Bibliographic Coupling
======================

.. contents::
   :local:
   :depth: 2
   
Bibliographic coupling can be a useful and computationally cheap way to explore the 
thematic topology of a large scientific literature.

`Bibliographic coupling <http://en.wikipedia.org/wiki/Bibliographic_coupling>`_ was first 
proposed as a method for detecting latent topical affinities among research publications
by Myer M. Kessler at MIT in 1958. In 1972, J.C. Donohue suggested that bibliographic 
coupling could be used to the map "research fronts" in science, and this method, along 
with co-citation analysis and other citation-based clustering techniques, became a core 
methodology of the science-mapping craze of the 1970s. Bibliographic coupling is still 
employed in the context of both information-retrieval and science-studies.

Two papers are bibliographically coupled if they both cite at least some of the same
papers. The core assumption of bibliographic coupling analysis is that if two papers
cite similar literatures, then they must be topically related in some way. That is, they
are more likely to be related to each other than to papers with which they share no cited
references.

.. image:: _static/images/bibliocoupling/citationnetworks.png
   :width: 600
   :align: center

This tutorial provides a walk-through for building bibliographic coupling networks from
Web of Science citation data.

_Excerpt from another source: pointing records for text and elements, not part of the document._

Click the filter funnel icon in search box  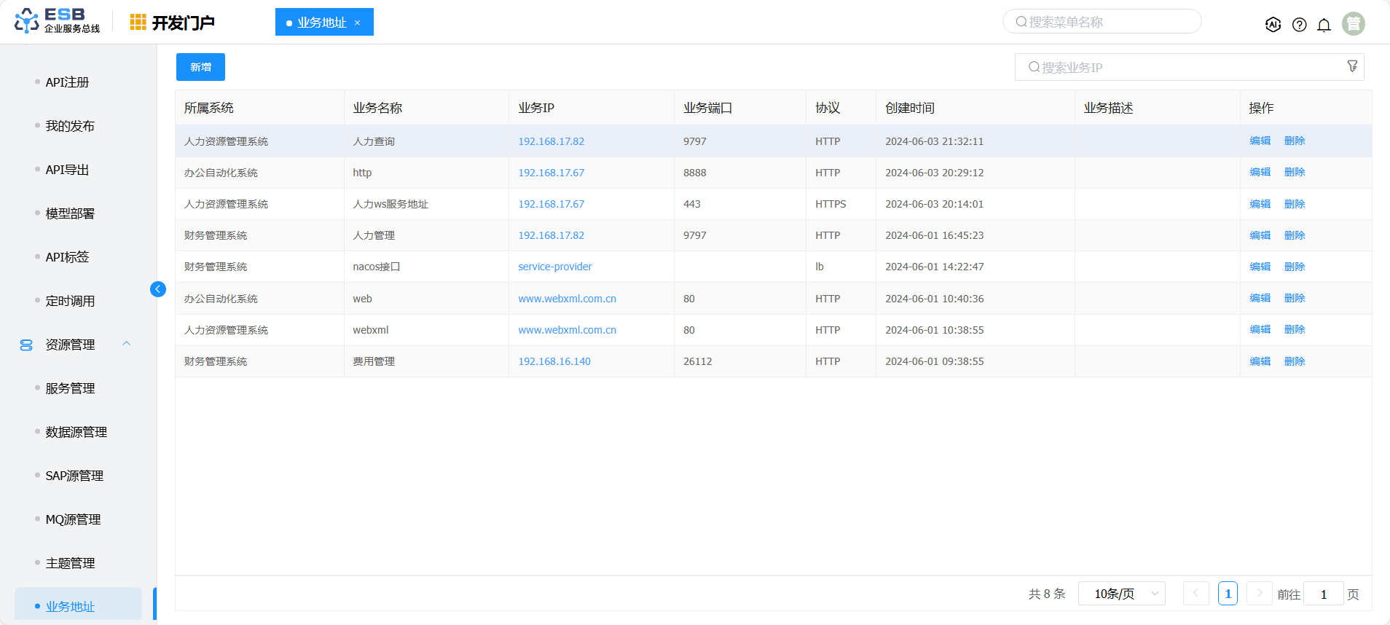click(1352, 66)
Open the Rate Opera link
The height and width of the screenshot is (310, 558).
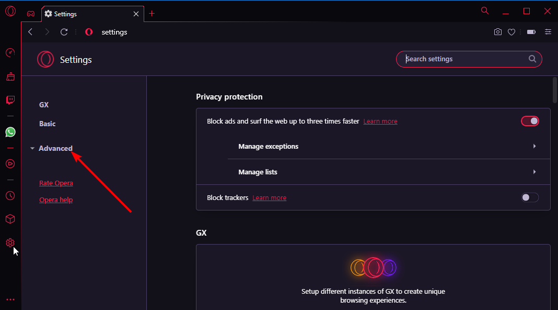pos(56,183)
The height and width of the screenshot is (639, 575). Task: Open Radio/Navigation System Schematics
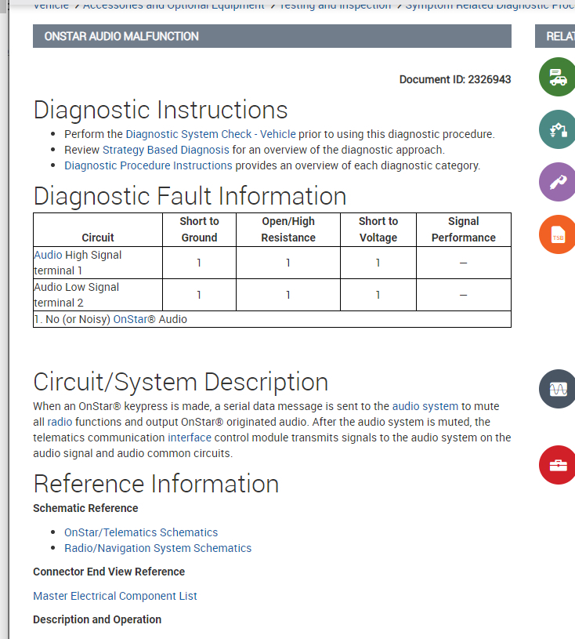tap(157, 548)
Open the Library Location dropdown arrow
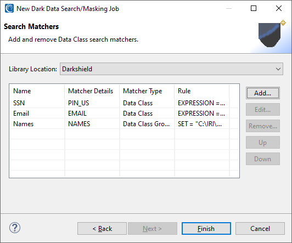 click(x=278, y=69)
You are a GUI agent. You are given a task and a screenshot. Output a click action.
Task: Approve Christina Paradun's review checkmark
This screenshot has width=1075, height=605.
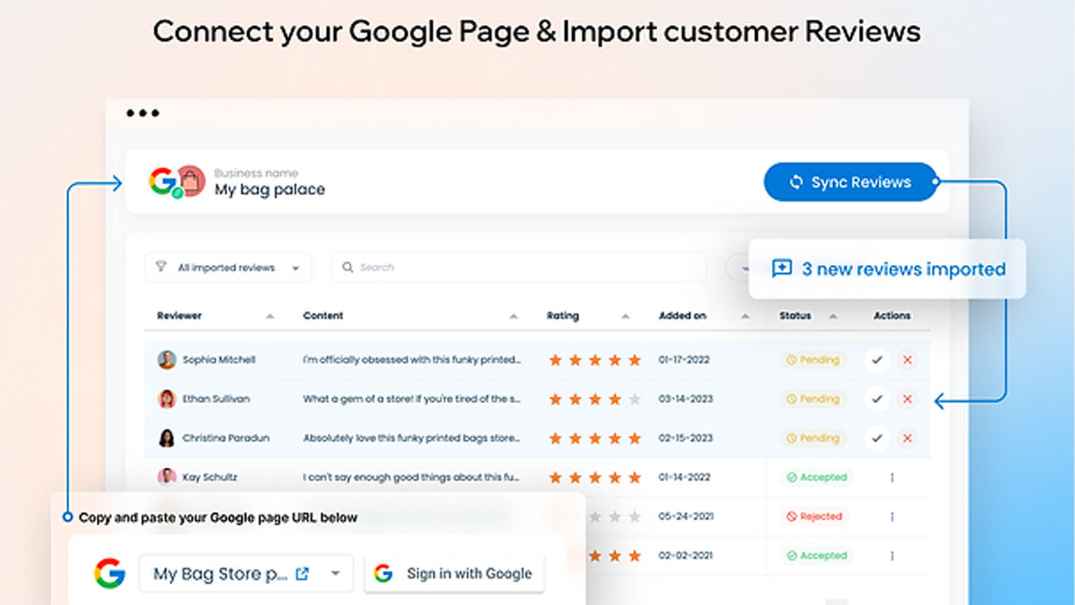pyautogui.click(x=877, y=438)
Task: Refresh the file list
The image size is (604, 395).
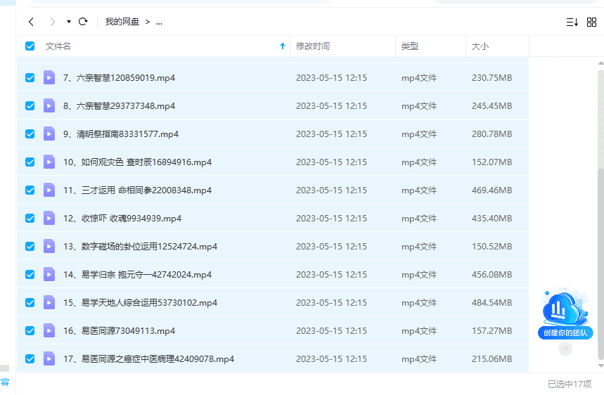Action: click(83, 22)
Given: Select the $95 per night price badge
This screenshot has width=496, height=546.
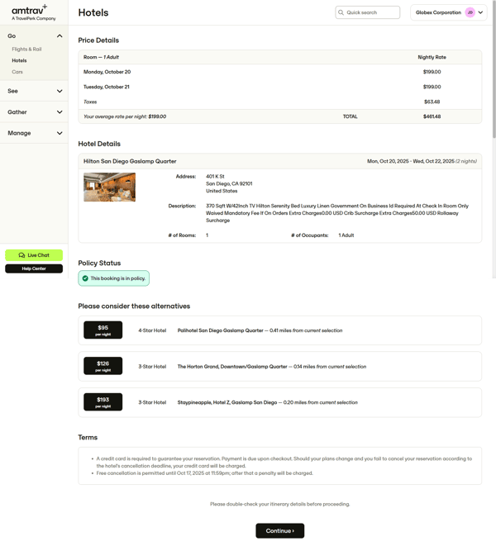Looking at the screenshot, I should point(103,330).
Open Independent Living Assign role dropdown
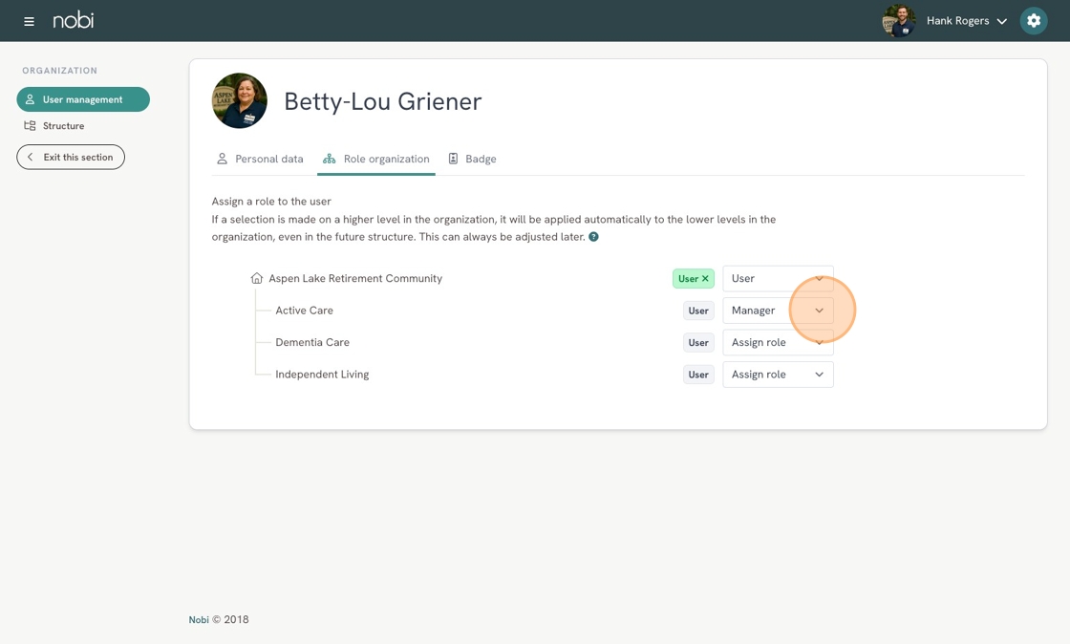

What we are aiming for is a graph model of our bibliographic
data that reveals thematically coherent and informative clusters of documents. We will use
Tethne's :func:`.bibligraphic_coupling` method, along with Cytocape's MCODE clustering
plugin, to generate a visualization that looks something like this:

.. image:: _static/images/bibliographic_coupling.png
   :width: 600
   :align: center
   
In this example, each node represents a scientific paper, and each densely-connected 
colored group of nodes corresponds to a research theme or sub-field that holds those
papers together.

Getting Started
---------------

Before you begin, be sure to install the latest version of Tethne. Consult the
:ref:`installation` guide for details.

**If you run into problems**, don't panic. Tethne is under active development, and there
are certainly bugs to be found. Please report any problems, including errors in this
tutorial, via our `GitHub issue tracker 
<https://github.com/diging/tethne/issues?state=open>`_.

For this tutorial, you'll need some citation data from the ISI Web of Science. If this is 
your first time working with WoS citation data, check out :ref:`gettingdata`\. We'll
assume that you have downloaded a few sets of records from WoS, and stored them all in 
the same directory.

.. code-block:: python

   >>> datapath = '/path/to/my/data/directory'

Reading WoS Data
----------------

You can parse WoS data from one or multiple field-tagged data files, using the methods
in the :mod:`.readers` module. Since we're working with multiple data files, we'll
use the :mod:`.readers.wos.corpus_from_dir` method to parse the WoS data and create
a new :class:`.Corpus` called ``MyCorpus``.

.. code-block:: python

   >>> from tethne.readers import wos
   >>> MyCorpus = wos.corpus_from_dir(datapath)
   
``MyCorpus`` should contain some :class:`.Paper`\s, as well as some citations.

.. code-block:: python

   >>> print len(MyCorpus.papers)	# How many Papers?
   1859
   >>> print len(MyCorpus.citations)	# How many citations?
   57774

If you have fewer :class:`.Paper`\s than you expect, it is possible that some of the
records in your dataset were duplicates. If you don't have any citations, go back
and make sure that you downloaded full records with citations from the WoS database. See
:ref:`gettingdata`\.

Building a Static Network
-------------------------
We will first build a static bibliographic coupling network using all of the 
:class:`.Paper`\s in our :class:`.Corpus`\. To create a static network, we can use the
methods in :mod:`.networks` directly. The :func:`.bibliographic_coupling` method can be
found in the :mod:`.networks.papers` module.

.. code-block:: python

   >>> from tethne.networks import papers
   >>> bc_network = papers.bibliographic_coupling(MyCorpus.all_papers(), threshold=3)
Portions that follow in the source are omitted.